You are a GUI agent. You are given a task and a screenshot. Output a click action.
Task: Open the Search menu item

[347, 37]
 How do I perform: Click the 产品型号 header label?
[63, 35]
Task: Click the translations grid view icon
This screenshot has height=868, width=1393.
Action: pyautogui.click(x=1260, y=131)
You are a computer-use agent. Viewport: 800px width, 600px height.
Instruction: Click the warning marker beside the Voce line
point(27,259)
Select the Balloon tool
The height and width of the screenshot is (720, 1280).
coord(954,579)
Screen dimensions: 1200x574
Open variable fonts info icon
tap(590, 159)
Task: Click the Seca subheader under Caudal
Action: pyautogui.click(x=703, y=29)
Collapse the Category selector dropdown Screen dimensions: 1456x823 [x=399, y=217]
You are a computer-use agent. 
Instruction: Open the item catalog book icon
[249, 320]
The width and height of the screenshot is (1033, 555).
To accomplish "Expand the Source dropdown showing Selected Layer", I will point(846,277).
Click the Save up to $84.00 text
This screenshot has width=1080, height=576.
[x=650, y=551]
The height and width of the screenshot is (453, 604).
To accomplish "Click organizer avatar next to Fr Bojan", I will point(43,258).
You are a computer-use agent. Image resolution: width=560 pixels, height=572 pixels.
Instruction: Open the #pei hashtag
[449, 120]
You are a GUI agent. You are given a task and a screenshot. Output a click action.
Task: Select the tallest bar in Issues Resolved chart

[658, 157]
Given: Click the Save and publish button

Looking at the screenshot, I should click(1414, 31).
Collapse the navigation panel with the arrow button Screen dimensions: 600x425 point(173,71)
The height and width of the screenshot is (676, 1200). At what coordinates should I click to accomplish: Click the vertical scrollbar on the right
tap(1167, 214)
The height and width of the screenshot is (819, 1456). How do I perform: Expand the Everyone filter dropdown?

What you are asked to do |
Whenever the string "will" turns up in a line of the material, that line counts; say how many such lines there are, giving the number only.

Response |
2